Co-facilitating: how hard can it be?

19 April 2011 0 By Viv McWaters

Can you pick the co-facilitators in this pic? A few recent incidents have thrown co-facilitating into sharp relief and helped clarify some of my own experiences and expectations of working closely with others. Co-facilitating can be a joy with the right person and a nightmare with someone else, simply creating even more work and stress in an already potentially stressful situation.

Recently a client refused my choice of co-facilitator for budget reasons and offered one of his own staff (whom I had never met) to help out. I declined. And at another workshop, two of the participants who had done facilitation training with me in the past wanted an opportunity to co-facilitate. I agreed, with conditions.

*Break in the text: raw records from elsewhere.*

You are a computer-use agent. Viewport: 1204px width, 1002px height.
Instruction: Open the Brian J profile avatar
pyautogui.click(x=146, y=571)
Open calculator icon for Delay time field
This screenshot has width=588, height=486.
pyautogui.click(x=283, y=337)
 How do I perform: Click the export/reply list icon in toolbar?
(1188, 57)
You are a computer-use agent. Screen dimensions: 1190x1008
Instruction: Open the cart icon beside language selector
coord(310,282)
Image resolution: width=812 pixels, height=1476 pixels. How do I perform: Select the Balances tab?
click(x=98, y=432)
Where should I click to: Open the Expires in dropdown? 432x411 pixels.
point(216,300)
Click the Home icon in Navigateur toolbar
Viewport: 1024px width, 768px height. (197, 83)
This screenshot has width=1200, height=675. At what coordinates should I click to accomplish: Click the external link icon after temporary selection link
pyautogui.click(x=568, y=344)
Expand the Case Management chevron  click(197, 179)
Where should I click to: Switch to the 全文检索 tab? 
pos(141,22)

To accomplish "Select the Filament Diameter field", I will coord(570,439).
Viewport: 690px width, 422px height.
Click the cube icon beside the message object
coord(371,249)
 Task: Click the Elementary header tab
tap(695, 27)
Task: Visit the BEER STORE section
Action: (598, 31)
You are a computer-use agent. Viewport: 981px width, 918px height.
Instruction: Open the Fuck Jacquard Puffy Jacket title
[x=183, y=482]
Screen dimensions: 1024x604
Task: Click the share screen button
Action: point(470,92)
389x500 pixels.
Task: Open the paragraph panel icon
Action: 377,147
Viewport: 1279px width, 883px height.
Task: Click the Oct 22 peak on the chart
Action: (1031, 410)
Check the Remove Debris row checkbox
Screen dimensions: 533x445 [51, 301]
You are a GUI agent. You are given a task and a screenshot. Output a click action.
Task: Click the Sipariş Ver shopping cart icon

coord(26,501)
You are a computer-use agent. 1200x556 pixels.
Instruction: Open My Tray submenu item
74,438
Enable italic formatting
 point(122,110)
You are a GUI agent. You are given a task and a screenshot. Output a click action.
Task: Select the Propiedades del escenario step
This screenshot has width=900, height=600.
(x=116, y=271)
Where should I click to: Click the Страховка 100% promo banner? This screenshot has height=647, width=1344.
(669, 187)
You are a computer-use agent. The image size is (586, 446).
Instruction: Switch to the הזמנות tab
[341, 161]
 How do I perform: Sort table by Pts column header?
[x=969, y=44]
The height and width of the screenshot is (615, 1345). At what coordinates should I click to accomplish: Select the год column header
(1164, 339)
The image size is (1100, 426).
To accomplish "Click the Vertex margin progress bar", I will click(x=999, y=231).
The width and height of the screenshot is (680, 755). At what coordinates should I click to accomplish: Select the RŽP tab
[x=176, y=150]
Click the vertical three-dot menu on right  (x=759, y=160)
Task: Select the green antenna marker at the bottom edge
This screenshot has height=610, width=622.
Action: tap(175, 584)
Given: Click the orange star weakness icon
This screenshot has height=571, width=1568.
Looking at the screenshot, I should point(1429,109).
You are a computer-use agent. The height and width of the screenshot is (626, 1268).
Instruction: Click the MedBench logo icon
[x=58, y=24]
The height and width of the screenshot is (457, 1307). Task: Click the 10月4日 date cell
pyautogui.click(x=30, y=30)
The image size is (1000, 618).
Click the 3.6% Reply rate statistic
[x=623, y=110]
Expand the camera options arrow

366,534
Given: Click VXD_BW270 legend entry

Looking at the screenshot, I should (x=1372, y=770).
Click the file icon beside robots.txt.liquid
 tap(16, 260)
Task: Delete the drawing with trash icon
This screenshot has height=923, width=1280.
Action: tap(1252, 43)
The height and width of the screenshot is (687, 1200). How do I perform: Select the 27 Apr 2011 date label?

Here’s what works for me when co-facilitating (and most importantly, if it works for me it’s also better for the client):

Full-time facilitation

Part-time co-facilitation just doesn’t work. Just when you need your partner to discuss something, they are off with their mates (read work colleagues) doing something else. So I have a rule for co-facilitators, especially if they are from within the client’s organisation: either full-time facilitator or full-time participant.

Someone to hang out with, brainstorm ideas, rant occasionally

This is really important to me (it may not be so important to facilitators who are extroverts) – even when we’re not facilitating we’re talking about stuff (a technical term that covers everything from ‘what time is lunch?’ to ‘what can we do to really break down some of the inherent behaviours we’re noticing that could be preventing the group from moving forward?’ to ‘who’s going to lead the next bit?’). This is the role of friend, ally, confidante, someone with whom I can share my fears and insecurities (therefore, not a good idea to be the client!) and someone to be with without having to make an effort. And someone with whom I can winge and get things off my chest, knowing it’s not going to go any further.

A mentor and co-learner

We need to be partners, we need to learn from each other, we need to mentor each other, we need complementary and different skills, we need to push each other, we need to restrain each other. We need to enjoy working together, have fun even.

Similar world view

We don’t need to be clones but we need to share some values about facilitating groups and have some common understandings of our approaches. And we need to be comfortable with each other’s idiosyncrasies, be able to let go and trust each other.

Co-facilitating is more than just sharing the responsibility for facilitating a workshop. It’s a partnership. With the best co-facilitators, we seemlessly tag off each other, anticipate what the other needs before they have asked for it, hand over with complete trust to the other that they will do whatever is needed (even if we haven’t discussed what that might be) and can step in when the other needs us without being seen as taking over. In short, we make each other look good – and ultimately everyone benefits, most especially the client and the workshop participants.